Being able to make Alexa say anything you want with Home Assistant has always been one of my favorite features. But I quickly tired of her default voice and decided to replace it with a far more soothing Irish voice through Home Assistant’s cloud text-to-speech (TTS) service. Recently, I started to wonder if I could replace that voice with an even better one—my own.
I’ve been playing around with ElevenLabs for a while
ElevenLabs is a software company that offers a range of AI voice tools. At its heart is a TTS service that will turn any text into natural-sounding speech in a wide variety of voices. It’s possible to give cues to change the emotional tone of the speech to make it sound exactly how you want it to. The results can be genuinely impressive.
Another feature offered by ElevenLabs is voice cloning. Using as little as ten seconds of audio, it’s possible to create your own custom voice that you use with the TTS engine. Once you’ve cloned a voice, you can get it to say whatever you want just by typing out the text that you want to say.
There are also some other useful features, including a tool that can generate music purely based on text prompts. ElevenLabs has a free tier, but with significant limitations on the features and on how much text you can convert to speech. I pay $5 a month for the Starter plan, which gives me enough credits to generate up to an hour of speech each month.
You won’t be able to reproduce this method without a paid ElevenLabs account. The free version of ElevenLabs doesn’t let you clone voices or use custom voices for text-to-speech.
Using my own voice in my smart home
I’ve cloned my voice before using Apple’s Personal Voice feature. Unfortunately, you can’t use this voice in any meaningful way. It’s not possible to replace Siri’s voice with your own using Personal Voice, for example.
I knew that I could clone my voice using ElevenLabs, so I gave it a try to see if it would sound good enough to use. I asked an AI chatbot to generate a two-minute script for me that would capture different tones of voice and all of the key phonetic sounds.
I clicked the “Create or Clone a Voice” button in ElevenLabs, selected “Instant Voice Clone,” and recorded myself reading the script in 30-second chunks. After each recording, an icon indicated if there was enough audio to create a good clone. I kept recording until the green circle was full; it took six 30-second recordings.
Once I clicked “Next,” the voice was created in just a few seconds. I tested it out by typing some text, and the results were good; it sounded remarkably close to my own voice. It wasn’t a perfect clone; the odd word would sound a little different from how I would say it, but most of the time, the speech was scarily similar.
All I needed was a way for Home Assistant to generate speech using that cloned voice, and I’d be able to use my own voice to make announcements through my Echo smart speakers around the house.

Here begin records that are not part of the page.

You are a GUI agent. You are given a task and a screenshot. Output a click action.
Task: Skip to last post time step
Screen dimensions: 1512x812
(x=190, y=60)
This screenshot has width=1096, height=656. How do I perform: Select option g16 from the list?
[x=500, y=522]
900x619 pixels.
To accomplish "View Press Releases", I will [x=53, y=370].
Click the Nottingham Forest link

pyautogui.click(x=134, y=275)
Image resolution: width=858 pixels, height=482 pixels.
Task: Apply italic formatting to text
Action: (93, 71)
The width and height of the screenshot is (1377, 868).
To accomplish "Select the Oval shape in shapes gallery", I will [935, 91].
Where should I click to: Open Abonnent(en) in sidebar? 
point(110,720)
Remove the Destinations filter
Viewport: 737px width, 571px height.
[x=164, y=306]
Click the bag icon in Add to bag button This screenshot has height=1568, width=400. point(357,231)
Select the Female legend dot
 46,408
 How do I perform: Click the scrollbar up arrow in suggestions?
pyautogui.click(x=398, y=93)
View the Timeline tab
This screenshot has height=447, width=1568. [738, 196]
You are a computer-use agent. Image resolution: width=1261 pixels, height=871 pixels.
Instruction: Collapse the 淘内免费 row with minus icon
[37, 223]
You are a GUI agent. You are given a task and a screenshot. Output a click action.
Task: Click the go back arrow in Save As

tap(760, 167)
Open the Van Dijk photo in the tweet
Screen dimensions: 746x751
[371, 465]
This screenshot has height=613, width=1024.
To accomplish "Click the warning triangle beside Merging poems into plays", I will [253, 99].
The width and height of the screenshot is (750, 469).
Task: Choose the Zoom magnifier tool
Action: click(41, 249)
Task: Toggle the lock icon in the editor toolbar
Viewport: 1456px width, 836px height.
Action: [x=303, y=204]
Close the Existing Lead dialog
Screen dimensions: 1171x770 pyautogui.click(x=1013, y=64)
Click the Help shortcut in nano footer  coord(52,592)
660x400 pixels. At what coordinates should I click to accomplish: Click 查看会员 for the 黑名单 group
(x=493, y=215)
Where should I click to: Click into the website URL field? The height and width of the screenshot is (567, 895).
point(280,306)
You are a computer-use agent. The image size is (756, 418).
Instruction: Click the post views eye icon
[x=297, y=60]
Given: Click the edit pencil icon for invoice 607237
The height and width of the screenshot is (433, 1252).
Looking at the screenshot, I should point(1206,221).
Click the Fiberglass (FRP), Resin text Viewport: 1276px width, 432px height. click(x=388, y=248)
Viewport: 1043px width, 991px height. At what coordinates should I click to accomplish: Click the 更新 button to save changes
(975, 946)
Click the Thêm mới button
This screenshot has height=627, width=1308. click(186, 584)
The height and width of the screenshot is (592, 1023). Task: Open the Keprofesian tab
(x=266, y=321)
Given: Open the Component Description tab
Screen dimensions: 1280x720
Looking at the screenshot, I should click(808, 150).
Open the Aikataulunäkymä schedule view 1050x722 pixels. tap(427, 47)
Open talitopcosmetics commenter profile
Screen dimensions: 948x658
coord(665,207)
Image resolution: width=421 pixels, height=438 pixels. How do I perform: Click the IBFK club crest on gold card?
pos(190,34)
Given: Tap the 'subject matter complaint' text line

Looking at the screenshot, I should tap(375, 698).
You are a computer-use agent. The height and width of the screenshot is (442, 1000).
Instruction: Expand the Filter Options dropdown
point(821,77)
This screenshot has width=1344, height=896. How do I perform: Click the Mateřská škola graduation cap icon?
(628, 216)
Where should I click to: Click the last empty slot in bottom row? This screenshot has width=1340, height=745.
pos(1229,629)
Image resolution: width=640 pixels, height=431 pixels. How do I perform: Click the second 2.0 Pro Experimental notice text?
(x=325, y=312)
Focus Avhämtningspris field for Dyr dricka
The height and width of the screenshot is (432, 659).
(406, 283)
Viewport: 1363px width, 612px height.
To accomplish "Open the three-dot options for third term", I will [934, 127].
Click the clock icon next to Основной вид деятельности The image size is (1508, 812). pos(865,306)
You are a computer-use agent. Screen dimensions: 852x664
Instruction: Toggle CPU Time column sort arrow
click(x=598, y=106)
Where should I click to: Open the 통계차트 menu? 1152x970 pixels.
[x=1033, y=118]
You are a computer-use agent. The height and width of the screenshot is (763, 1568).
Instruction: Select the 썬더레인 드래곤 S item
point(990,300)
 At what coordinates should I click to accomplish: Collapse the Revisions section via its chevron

The ElevenLabs integration makes generating speech simple
The beauty of Home Assistant is that whatever you want to do, you can be almost certain that someone else has tried it first and created an integration to make it simple to do. That was exactly the case; there is an ElevenLabs integration that you can use to generate text-to-speech through ElevenLabs using any of your saved voices; you just need the API key for your account, and the Voice ID for the voice you want to use.
After installing the integration, I tested the feature out on my Apple HomePod mini, as I’ve had fewer issues using this device for TTS announcements in the past. I found that I could get Home Assistant to say anything in my voice through my HomePod mini by calling the “tts.speak” action with ElevenLabs as the target, my HomePod as the media player, the text I wanted to hear as the message, and the voice ID of my custom voice in the options.
Getting my Echo devices to play my voice was the hardest part
Now that I could get my voice to play on my HomePod mini, I was sure I had cracked it. I changed the media player to one of my Echo speakers exposed by the Alexa Media Player integration and tried again. Unfortunately, instead of hearing my voice, I got a message in Alexa’s standard voice saying, “I’m having trouble accessing your Simon Says skill right now.”
I spent a long time trying to fix this problem, with little success. This is a common issue with the Alexa Media Player integration, as the Echo devices don’t like audio unless it’s in a specific format. I just couldn’t seem to get it to work.
Then, like most tech problems, I realized that there was a potentially simple solution that I should have tried hours earlier. I changed the target media player from the one exposed by the Alexa Media Player integration to the one exposed by Music Assistant. For whatever reason, this worked perfectly. I can now say anything I want in my own voice through all of my smart speakers. For example, my trash day announcement that fires whenever anyone first enters the kitchen on a Friday morning now tells me which type of waste I need to put out that day, in my own voice.
Using my own voice to replace Alexa’s was initially just an experiment, but it works really well and makes announcements feel much more personal. You can use this method to potentially clone any voice within reason, such as other family members.
You should bear in mind that cloning other people’s voices without permission has legal and ethical implications and could result in your ElevenLabs account being suspended. ElevenLabs has the rights to iconic voices such as Judy Garland and John Wayne, but these are intended for commercial use. If you are willing to pay, however, then you could license the official voice of Michael Caine and turn Alexa into your own Alfred Pennyworth from the Batman movies.